TESTO SELEZIONATO:
--------

E infatti “il mito del bravo italiano”, analizzato da David Bidussa già nel 1994, ha viaggiato (e viaggia) di pari passo con l’idea che il fascismo sia stata una dittatura all’acqua di rose, tenera verso gli oppositori e gli ebrei, i cui unici errori furono le leggi razziali e l’ingresso in guerra, e solo per compiacere l’alleato Hitler.
Così, alla figura esecrabile del “cattivo tedesco”, barbaro, imbevuto di ideologia razzista e pronto ad eseguire gli ordini con brutalità, è stata contrapposta quella del “bravo italiano”, pacifista, non antisemita, generoso anche quando veste i panni dell’occupante, prodigandosi nel salvataggio degli ebrei e nel soccorso dei civili. Tacendo, minimizzando o negando il coinvolgimento del popolo italiano nel fascismo e le responsabilità del paese nelle guerre fasciste e nei suoi numerosi crimini.
Quando questa narrazione assurge ad architrave della memoria pubblica nazionale? Focardi ritiene che le sue fondamenta siano state poste già fra l’armistizio del settembre 1943 e il 1947, quale strategia condivisa di un fronte composto dai partiti antifascisti, dal re e dal governo Badoglio, che utilizzarono la differenza tra Italia e Germania (e il contributo della Resistenza alla liberazione) “ai fini di autolegittimazione politica, di mobilitazione bellica e soprattutto di salvaguardia degli interessi nazionali”, per evitare una pace punitiva nei confronti del nostro Paese.

--------

OBIETTIVO:
Per favore, prosegui il testo sul mito del bravo italiano a partire dalla sua ultima frase. L'elenco che segue è materiale a sé, distinto dal testo sul mito del bravo italiano.

ESTRATTI DELL'ELENCO:
--------

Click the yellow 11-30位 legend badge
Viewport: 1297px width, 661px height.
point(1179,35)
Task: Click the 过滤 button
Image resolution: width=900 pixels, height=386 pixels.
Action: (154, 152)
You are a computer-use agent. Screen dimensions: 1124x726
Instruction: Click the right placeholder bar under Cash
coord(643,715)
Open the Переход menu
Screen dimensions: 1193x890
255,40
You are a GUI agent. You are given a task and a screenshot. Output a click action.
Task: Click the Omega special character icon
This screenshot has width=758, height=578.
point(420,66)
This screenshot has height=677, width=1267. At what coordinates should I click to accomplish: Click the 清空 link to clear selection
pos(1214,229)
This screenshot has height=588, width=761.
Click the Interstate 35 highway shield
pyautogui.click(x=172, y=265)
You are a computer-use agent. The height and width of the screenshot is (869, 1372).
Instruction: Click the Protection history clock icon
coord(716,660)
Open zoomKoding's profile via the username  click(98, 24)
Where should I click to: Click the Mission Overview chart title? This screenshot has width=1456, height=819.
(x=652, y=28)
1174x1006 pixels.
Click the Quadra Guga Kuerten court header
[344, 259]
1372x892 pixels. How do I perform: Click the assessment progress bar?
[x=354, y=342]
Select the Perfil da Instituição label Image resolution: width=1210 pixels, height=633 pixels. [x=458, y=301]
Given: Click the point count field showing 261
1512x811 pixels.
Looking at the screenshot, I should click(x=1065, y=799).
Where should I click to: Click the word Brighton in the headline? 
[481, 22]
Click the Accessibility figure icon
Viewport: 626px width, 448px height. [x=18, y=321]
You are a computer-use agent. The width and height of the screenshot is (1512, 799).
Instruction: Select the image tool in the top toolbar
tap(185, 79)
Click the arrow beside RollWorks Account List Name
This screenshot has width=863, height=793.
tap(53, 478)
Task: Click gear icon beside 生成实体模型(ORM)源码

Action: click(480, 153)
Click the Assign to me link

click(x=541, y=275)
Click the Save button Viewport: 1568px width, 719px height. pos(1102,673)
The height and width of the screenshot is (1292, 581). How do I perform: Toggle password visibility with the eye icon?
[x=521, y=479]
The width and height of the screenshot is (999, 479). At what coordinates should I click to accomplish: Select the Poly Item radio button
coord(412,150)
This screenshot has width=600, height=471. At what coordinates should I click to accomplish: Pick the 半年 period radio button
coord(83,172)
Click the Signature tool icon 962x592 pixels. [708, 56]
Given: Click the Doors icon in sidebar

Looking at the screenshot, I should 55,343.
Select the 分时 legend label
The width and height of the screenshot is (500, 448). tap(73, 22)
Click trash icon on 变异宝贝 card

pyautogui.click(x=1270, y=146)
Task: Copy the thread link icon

--------

RISULTATO QUI SOTTO:
La mancanza di una “Norimberga italiana”, cioè il fallimento della prevista azione penale contro i circa 850 presunti criminali di guerra italiani individuati dalle Nazioni Unite, e l’amnistia per i reati politici (compreso il collaborazionismo con i tedeschi) concessa nel 1946 dal ministro della Giustizia Palmiro Togliatti, segretario del partito comunista, con il conseguente stop al processo di epurazione, completarono l’opera di rimozione.
Questa rappresentazione dei fatti è stata alimentata nei decenni successivi a livello storiografico, attraverso i giudizi autoassolutori di Renzo De Felice (celebre l’intervista del 1987 a Giuliano Ferrara, sul Corriere della Sera, in cui affermava che “il fascismo italiano è fuori dal cono d'ombra dell'Olocausto”) e di altri saggisti di fama, come Indro Montanelli e Arrigo Petacco. Ma ha trovato una sponda – come ci racconta Focardi – anche “sul piano della cultura popolare e di massa legata ai rotocalchi, al cinema, alla televisione e alle canzoni”. Fino al recente film Mediterraneo di Gabriele Salvatores, premio Oscar del 1992.
Intendiamoci, il mito del bravo italiano ha un suo nucleo di verità. Ci sono stati diversi Giusti italiani, che hanno salvato centinaia di ebrei dalle deportazioni, e nelle zone di occupazione spesso (anche se non sempre) le nostre truppe hanno trattato con umanità gli ebrei perseguitati, a volte rifiutandosi di consegnarli ai tedeschi. “Ma il confronto con la malvagità tedesca – spiega Focardi – ha funzionato, volutamente o no, come un perfetto alibi, permettendo di rinviare una riflessione pubblica sulla violenza fascista nel suo complesso: le politiche razziste e antisemite, i progetti espansionistici, le occupazioni militari, le repressioni e i crimini di guerra”. A differenza, ad esempio, di quanto si è fatto in Francia.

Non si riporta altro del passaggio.